Provided text ->
===============

Why did you skip the scene where your main character has to react to realizing she's just been manipulated again and start with her waking up the next morning? This is a bad habit of yours in that you constantly 'pull your punches' on the emotionally difficult parts. 

I didn't like it, sorry. So while well written I didn't buy the plot. The sudden change at the end didn't stack up with anything we know about the character.

The pace was off. A bit of a rough start.

I wasn't hooked at all. ( -- that was from my husband! Ouch!)

Here's what's not working for me: We don't really know what's at stake for G. I think the problem is that the story is told chronologically  and it reads too much like a novel. Reader expectations are very different for a short story. Give us cause to worry about G right from the beginning.


Full disclosure: I did whine and stomp my feet (metaphorically, of course) in getting this feedback. But I'm a big girl and I put on my big girl pants and did what I needed to do. I took a deep breath and went back to work. For the manuscript, I added scenes and chapters showing the characters reacting in real time to difficult situations. For the short story, I cut nearly a third of it that I recognized was 'throat clearing' and rearranged the rest to start with the stakes. I also filled the plot holes that made the main character's actions implausible.

And sent the new version out for a few test readers. My husband gave me the thumbs up. A reader friend did as well.

Here's the interesting thing: I didn't make enormous changes to the bones of the plot. I just listened to what wasn't working for the readers and let my editor brain free to do her work based on objective feedback, instead of running around in circle in my own head.

===============

Dataset records:
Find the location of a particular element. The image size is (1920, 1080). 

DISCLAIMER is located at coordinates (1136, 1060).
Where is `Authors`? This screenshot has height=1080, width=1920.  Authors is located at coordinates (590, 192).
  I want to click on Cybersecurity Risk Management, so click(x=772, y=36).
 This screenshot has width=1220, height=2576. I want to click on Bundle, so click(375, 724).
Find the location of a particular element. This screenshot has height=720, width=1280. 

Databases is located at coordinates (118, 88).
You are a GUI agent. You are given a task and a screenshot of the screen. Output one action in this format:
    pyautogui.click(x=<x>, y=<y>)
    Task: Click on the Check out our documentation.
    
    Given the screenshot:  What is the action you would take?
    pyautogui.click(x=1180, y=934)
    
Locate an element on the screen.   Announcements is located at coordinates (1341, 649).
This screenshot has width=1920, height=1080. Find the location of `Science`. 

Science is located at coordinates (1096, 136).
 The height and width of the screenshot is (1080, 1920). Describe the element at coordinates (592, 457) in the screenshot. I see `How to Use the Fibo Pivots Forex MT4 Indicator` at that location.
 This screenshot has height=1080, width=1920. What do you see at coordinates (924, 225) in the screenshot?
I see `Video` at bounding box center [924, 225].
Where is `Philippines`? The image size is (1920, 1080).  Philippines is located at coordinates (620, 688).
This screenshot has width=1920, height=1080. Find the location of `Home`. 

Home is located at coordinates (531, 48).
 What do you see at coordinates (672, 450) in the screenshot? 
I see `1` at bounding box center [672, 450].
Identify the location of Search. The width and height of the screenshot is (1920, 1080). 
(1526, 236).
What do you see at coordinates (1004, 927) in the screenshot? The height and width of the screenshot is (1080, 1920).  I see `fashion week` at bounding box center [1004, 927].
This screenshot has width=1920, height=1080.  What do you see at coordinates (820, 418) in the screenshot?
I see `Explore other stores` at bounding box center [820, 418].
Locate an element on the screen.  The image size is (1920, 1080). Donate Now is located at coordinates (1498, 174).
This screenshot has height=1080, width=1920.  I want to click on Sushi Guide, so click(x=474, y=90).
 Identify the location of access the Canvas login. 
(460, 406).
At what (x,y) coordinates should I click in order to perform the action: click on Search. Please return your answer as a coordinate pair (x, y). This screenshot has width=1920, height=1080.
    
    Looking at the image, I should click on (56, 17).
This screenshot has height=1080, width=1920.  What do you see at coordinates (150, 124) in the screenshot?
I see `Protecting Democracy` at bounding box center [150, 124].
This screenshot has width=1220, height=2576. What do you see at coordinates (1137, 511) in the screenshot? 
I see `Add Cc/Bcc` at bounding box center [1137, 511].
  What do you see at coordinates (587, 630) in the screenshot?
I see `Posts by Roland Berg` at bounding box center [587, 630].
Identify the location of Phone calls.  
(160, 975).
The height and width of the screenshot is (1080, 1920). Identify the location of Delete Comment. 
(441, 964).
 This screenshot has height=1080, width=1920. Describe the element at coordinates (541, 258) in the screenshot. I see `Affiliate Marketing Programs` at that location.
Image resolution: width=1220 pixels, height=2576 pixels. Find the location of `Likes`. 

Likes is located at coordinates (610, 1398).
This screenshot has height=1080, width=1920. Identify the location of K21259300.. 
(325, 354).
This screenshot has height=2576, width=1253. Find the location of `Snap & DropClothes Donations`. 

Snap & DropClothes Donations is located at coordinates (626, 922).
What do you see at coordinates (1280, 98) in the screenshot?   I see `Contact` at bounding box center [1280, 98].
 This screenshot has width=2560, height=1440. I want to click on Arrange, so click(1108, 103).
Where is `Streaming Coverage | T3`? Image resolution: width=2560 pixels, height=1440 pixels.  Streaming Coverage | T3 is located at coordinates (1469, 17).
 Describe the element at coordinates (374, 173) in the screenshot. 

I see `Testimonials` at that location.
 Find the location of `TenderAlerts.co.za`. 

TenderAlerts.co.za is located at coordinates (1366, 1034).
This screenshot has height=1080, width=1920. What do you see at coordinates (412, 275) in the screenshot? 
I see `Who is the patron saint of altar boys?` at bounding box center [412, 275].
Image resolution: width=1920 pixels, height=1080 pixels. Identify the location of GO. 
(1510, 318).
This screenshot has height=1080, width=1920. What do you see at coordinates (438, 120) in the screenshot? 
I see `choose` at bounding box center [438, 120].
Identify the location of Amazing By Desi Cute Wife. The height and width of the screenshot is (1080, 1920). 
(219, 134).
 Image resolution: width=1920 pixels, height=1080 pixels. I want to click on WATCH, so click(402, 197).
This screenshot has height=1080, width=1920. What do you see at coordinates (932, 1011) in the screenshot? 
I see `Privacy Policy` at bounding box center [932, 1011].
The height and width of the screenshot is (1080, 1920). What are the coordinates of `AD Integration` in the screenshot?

===============

Task 1 ->
How would you sum up the text on writing feedback in two sentences?
Task 2 ->
In the text on writing feedback, why was the short story rearranged to start with the stakes? Answer in one to three sentences.
Base your answers only on the text on writing feedback.

Written reply 1 ->
A writer got critical feedback on a manuscript and a short story: emotionally difficult scenes were skipped, the plot wasn't believable, the pacing was off, and the stakes for the main character were unclear. After complaining at first, the writer added scenes of characters reacting in real time, cut nearly a third of the short story, opened with the stakes, and filled plot holes, and test readers approved the new version.

Written reply 2 ->
One reader said it wasn't clear what was at stake for G. That reader also said the chronological telling made the story read too much like a novel, while readers expect something very different from a short story. The reader asked for a reason to worry about G from the very beginning.